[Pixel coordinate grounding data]
---

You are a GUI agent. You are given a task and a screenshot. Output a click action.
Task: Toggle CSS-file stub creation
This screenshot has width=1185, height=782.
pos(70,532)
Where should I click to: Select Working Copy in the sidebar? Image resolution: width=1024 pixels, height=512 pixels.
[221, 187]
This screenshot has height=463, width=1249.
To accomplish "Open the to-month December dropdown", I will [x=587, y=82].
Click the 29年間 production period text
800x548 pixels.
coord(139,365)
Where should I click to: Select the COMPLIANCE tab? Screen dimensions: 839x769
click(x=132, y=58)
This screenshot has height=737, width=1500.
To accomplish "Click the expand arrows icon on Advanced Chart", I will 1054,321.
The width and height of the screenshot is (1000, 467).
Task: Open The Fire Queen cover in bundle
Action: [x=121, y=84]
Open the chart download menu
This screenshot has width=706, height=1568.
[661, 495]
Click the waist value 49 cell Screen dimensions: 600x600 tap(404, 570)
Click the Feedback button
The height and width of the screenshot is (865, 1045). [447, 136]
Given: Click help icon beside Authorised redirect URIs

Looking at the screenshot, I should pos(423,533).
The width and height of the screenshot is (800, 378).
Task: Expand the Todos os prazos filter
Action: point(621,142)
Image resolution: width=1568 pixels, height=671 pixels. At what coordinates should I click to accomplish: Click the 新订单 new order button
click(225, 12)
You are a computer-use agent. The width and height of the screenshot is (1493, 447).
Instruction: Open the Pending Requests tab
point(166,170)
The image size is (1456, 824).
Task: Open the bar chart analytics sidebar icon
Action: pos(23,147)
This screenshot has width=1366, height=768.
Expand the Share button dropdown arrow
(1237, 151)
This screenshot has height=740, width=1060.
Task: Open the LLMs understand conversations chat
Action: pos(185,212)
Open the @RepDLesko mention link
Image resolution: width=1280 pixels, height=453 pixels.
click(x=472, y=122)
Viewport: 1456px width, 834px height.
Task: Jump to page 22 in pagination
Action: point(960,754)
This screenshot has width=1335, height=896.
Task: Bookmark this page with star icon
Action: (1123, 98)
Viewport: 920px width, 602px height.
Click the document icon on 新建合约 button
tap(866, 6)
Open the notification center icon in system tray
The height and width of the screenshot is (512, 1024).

---

PROBLEM DETAILS
Only the lines from the one that holds "Instruction: Open the Pending Requests tab" through the end of the records should appear in the answer, each restated exactly.

SOLUTION TO THE EXERCISE
Instruction: Open the Pending Requests tab
point(166,170)
The image size is (1456, 824).
Task: Open the bar chart analytics sidebar icon
Action: pos(23,147)
This screenshot has width=1366, height=768.
Expand the Share button dropdown arrow
(1237, 151)
This screenshot has height=740, width=1060.
Task: Open the LLMs understand conversations chat
Action: pos(185,212)
Open the @RepDLesko mention link
Image resolution: width=1280 pixels, height=453 pixels.
click(x=472, y=122)
Viewport: 1456px width, 834px height.
Task: Jump to page 22 in pagination
Action: point(960,754)
This screenshot has width=1335, height=896.
Task: Bookmark this page with star icon
Action: (1123, 98)
Viewport: 920px width, 602px height.
Click the document icon on 新建合约 button
tap(866, 6)
Open the notification center icon in system tray
The height and width of the screenshot is (512, 1024).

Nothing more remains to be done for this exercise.